Board member: Evidence wasn’t there to terminate Acker

By AMY JONES / Associate Editor

A member of the Shelby County Board of Education during a February 1993 Daniel M. Acker Jr. termination hearing said evidence presented at the time “did not support a termination” and that all five then-board members voted that Acker should keep his job as a fourth-grade teacher at Creek View Elementary School.

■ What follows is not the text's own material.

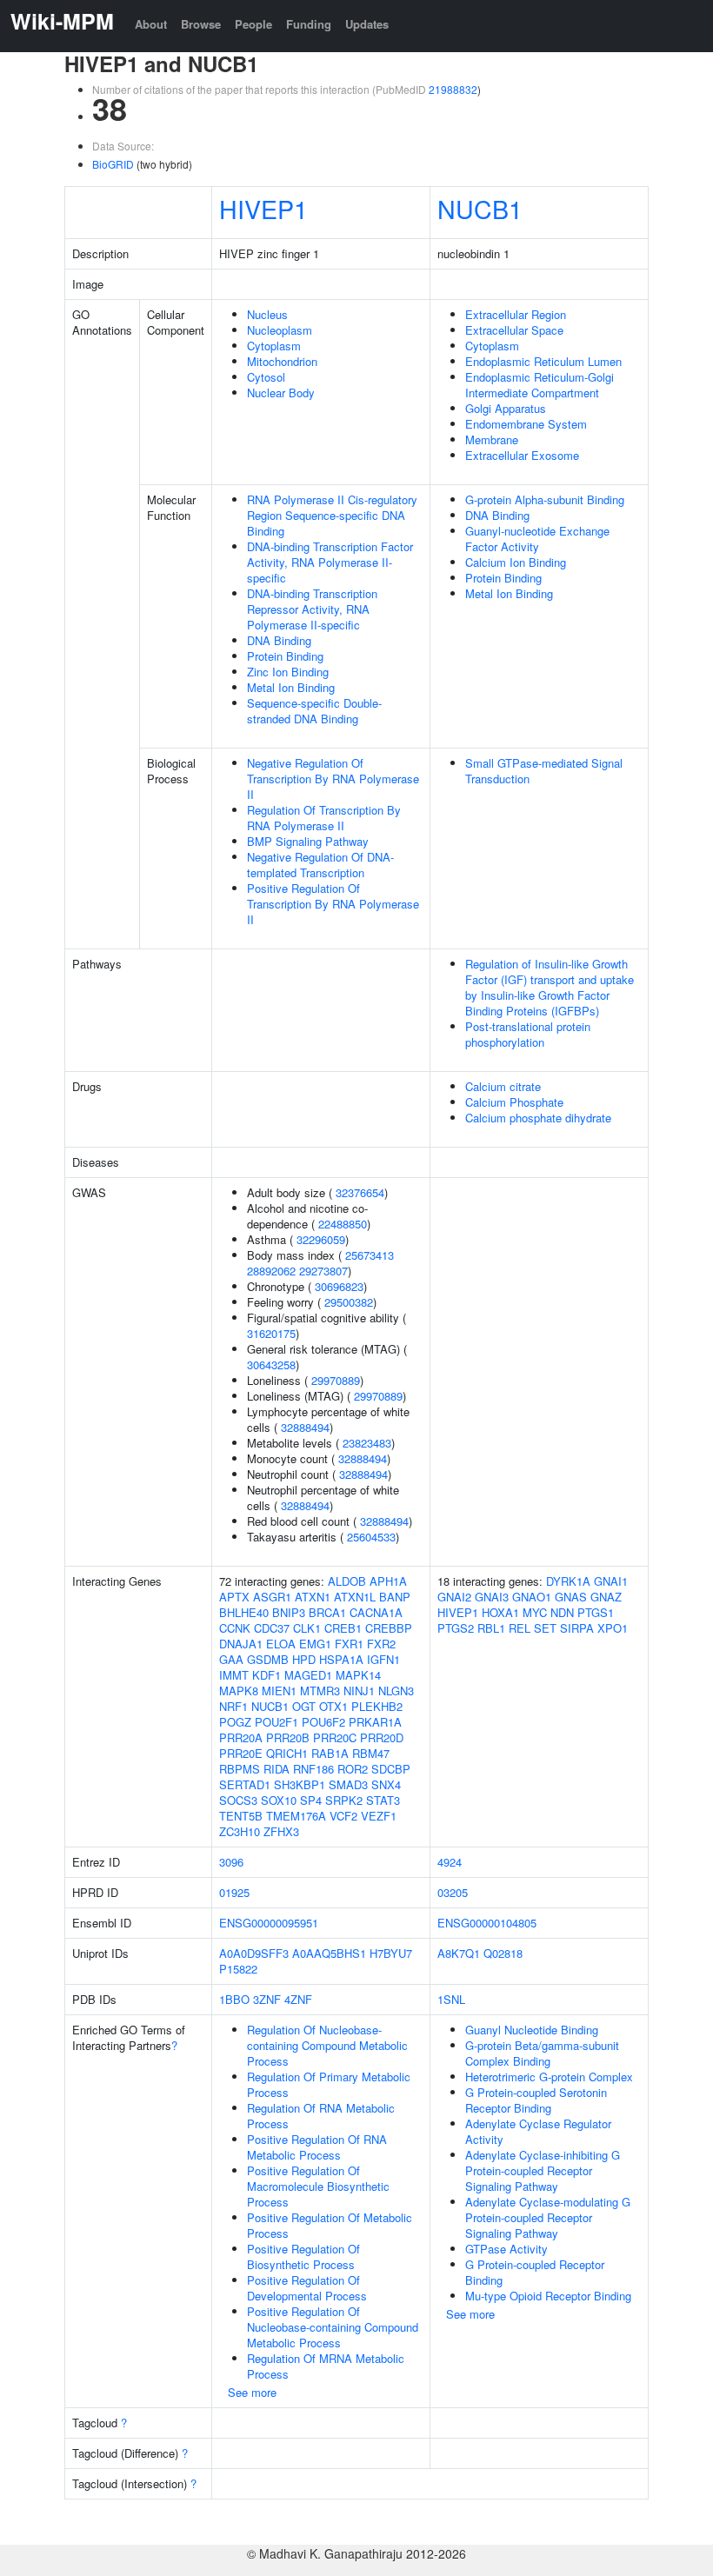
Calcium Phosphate (514, 1102)
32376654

On Jan. 5, Alabaster police said Acker has admitted to sexually abusing at least 21 girls at various Alabaster schools over a 25-year period. The 1993 termination hearing came after allegations of child abuse were made against Acker.

Daniel Montague Acker Jr.

Steve Martin, who was on the school board in 1993 and today still serves on the board as vice president, said there were witnesses for and against Acker during the 1993 hearing, which went on “until the wee hours of the morning.”

“The school board can’t sit there and say the employee committed a criminal offense. We don’t have any legal authority other than terminating or not terminating (a job),” Martin said. “The evidence did not support a termination, and that was based not on just one person, but on five board members.”

When specifically asked about an assertion by Montevallo resident Beverly Watson that Acker gave a test to the alleged victim’s class that contained a question about the color of the alleged victim’s underwear, Martin said there was no physical evidence presented during the 1993 termination hearing.

“The only allegations were verbal,” he said. “Again, this is 17 years ago, but to my knowledge and the best of my recollection, there was no physical evidence.”

In November 1992, the accusations against Acker were presented to a Shelby County grand jury, which did not indict him.

“A lot of people are talking about the school board. ‘Why didn’t they do this’ and ‘Why didn’t they do that,’” Martin said. “No one’s asking, ‘Why didn’t the grand jury return an indictment?’ Evidently there wasn’t enough evidence. He was never found guilty in a court.”

Martin said he was “shocked” when he heard of Acker’s confession.

Since Acker’s 1993 termination hearing, Martin said he has not heard of another complaint against Acker. He said that doesn’t mean complaints were not made, simply that those complaints never came to the board.

“There was never another complaint, to my knowledge. I’m not saying the press or the superintendent didn’t get another one,” he said. “(The board) doesn’t do day-to-day operations, and there was never another complaint reported to me.”

Even though Acker admitted to abusing more than 20 girls, Martin said there is no proof that the 1993 case is one of those cases.

“The question still remains if the incident actually happened. I’m not saying it didn’t,” Martin said. “But I haven’t heard anything from anybody that was actually involved in the hearing. I haven’t seen anything where the child or the family members came forward. There’s still no proof that that particular case was actually one of the cases.”

At the time of Acker’s 1993 termination hearing, the school board was comprised of Martin, Lee Doebler, Donna Morris, Cindy Forrester and Susan Bagley.

Doebler is still on the Shelby County Board of Education. He currently serves as the board’s president. He did not immediately respond to calls seeking comment.